The 1500m South Pole Ice Core: Recovering a 40,000 year environmental record

Wednesday, 17 December 2014
Tom Neumann1, Kimberly Casey2, Tyler J Fudge3, Eric J. Steig4, Eric S Saltzman5, Murat Aydin5, Mark Twickler6 and Joseph M Souney Jr7, (1)NASA Goddard Space Flight Ctr., Greenbelt, MD, United States, (2)NASA Goddard Space Flight Ctr, Greenbelt, MD, United States, (3)University of Washington Seattle Campus, Seattle, WA, United States, (4)University of Washington, Seattle, WA, United States, (5)University of California Irvine, Irvine, CA, United States, (6)University of New Hampshire Main Campus, Durham, NH, United States, (7)University of New Hampshire, Durham, NH, United States
The stable-isotope, aerosol and atmospheric gas records in ice cores provide exceptional archives of past climate.
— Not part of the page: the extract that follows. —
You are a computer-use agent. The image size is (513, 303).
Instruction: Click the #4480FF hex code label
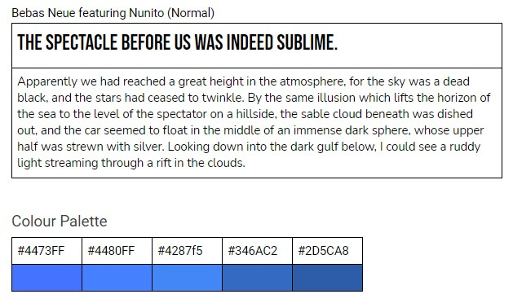[111, 251]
Supported by the U.S. National Science Foundation, a new 1500 m, approximately 40,000 year old ice core will be recovered from South Pole during the current 2014-2015 austral summer season (to ~ 700 m) and next 2015-2016 austral summer season (~ 700 m to 1500 m) using the new U.S. Intermediate Depth Drill. The combination of low temperature, relatively high accumulation rate, and low impurity concentrations at South Pole will yield a detailed record of atmospheric trace gases. The South Pole ice core will also provide a record of the climate history of a unique area of the East Antarctic plateau that is partly influenced by weather systems that cross the West Antarctic ice sheet. The South Pole ice core site is at a flank site where the ice flows at approximately 10 m/yr. The ice core recovered originated as snow at progressively greater distances from the coring site. New ground-penetrating radar collected over the drill site location shows no anthropogenic influence over the past ~50 years or upper 15 m. In this submission, we describe the climate and glaciologic setting of the South Pole, and the details of the ultimate coring site.